PROVIDED ENTRIES ▸
(begin)

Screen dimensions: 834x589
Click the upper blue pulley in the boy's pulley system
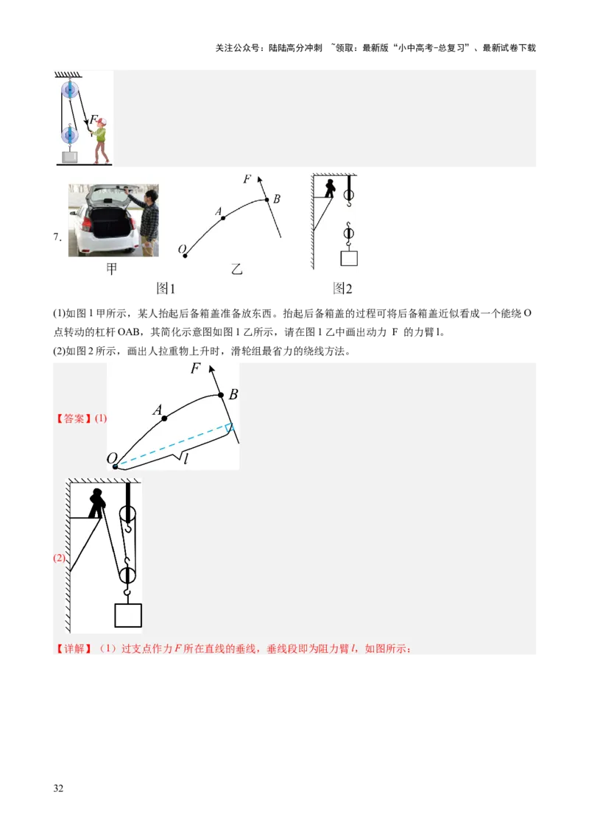click(70, 91)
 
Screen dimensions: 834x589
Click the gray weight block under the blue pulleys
click(70, 155)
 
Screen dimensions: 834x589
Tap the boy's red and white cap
click(101, 121)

(end)

WRITTEN REQUEST ▸
Rewrite the lines above with every "boy's" changed to "child's" and everything else left as it is, leaving out the pictures.

WRITTEN ANSWER ▸
Screen dimensions: 834x589
Click the upper blue pulley in the child's pulley system
click(70, 91)
 
Screen dimensions: 834x589
Click the gray weight block under the blue pulleys
click(70, 155)
 
Screen dimensions: 834x589
Tap the child's red and white cap
click(101, 121)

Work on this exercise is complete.